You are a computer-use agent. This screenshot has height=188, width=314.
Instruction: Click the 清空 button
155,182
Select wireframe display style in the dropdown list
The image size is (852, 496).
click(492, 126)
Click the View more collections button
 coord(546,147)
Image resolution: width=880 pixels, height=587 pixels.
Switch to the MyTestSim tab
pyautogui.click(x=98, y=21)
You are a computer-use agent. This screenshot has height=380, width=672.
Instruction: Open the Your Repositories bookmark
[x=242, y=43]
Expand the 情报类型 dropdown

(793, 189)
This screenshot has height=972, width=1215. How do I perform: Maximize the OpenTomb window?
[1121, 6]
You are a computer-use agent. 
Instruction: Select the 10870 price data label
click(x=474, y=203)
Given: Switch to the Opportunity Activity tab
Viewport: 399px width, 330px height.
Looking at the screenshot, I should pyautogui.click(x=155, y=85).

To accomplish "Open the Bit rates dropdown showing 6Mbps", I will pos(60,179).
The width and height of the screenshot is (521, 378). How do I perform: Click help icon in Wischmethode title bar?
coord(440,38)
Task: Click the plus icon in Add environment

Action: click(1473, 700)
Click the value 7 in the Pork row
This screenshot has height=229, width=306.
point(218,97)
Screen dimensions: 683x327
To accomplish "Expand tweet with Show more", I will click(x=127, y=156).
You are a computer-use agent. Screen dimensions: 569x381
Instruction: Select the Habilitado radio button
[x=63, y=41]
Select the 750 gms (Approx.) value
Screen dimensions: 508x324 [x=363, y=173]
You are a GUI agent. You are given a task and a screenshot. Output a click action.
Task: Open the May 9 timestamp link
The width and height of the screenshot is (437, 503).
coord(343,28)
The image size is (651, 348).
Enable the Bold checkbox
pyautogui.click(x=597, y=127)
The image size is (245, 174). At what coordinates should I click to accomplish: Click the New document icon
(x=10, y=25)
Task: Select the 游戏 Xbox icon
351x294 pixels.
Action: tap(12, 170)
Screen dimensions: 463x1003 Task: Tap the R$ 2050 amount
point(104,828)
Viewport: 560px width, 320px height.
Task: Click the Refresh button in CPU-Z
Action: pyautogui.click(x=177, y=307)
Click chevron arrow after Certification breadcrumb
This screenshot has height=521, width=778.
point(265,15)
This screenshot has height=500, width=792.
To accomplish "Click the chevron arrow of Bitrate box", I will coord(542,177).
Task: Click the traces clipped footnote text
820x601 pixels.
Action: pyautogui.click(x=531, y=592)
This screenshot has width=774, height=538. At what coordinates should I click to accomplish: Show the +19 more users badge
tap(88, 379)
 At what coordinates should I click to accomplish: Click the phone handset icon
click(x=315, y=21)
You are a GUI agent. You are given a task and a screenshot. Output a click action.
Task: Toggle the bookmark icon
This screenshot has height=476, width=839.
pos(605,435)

_____

# [GOAL OF THE EXERCISE]
Of the lines above, retype only those from the line containing "This screenshot has height=972, width=1215." through the line containing "Task: Open the May 9 timestamp link", including both, exactly.

# [RESPONSE BOX]
This screenshot has height=972, width=1215. How do I perform: Maximize the OpenTomb window?
[1121, 6]
You are a computer-use agent. 
Instruction: Select the 10870 price data label
click(x=474, y=203)
Given: Switch to the Opportunity Activity tab
Viewport: 399px width, 330px height.
Looking at the screenshot, I should pyautogui.click(x=155, y=85).

To accomplish "Open the Bit rates dropdown showing 6Mbps", I will pos(60,179).
The width and height of the screenshot is (521, 378). How do I perform: Click help icon in Wischmethode title bar?
coord(440,38)
Task: Click the plus icon in Add environment

Action: click(1473, 700)
Click the value 7 in the Pork row
This screenshot has height=229, width=306.
point(218,97)
Screen dimensions: 683x327
To accomplish "Expand tweet with Show more", I will click(x=127, y=156).
You are a computer-use agent. Screen dimensions: 569x381
Instruction: Select the Habilitado radio button
[x=63, y=41]
Select the 750 gms (Approx.) value
Screen dimensions: 508x324 [x=363, y=173]
You are a GUI agent. You are given a task and a screenshot. Output a click action.
Task: Open the May 9 timestamp link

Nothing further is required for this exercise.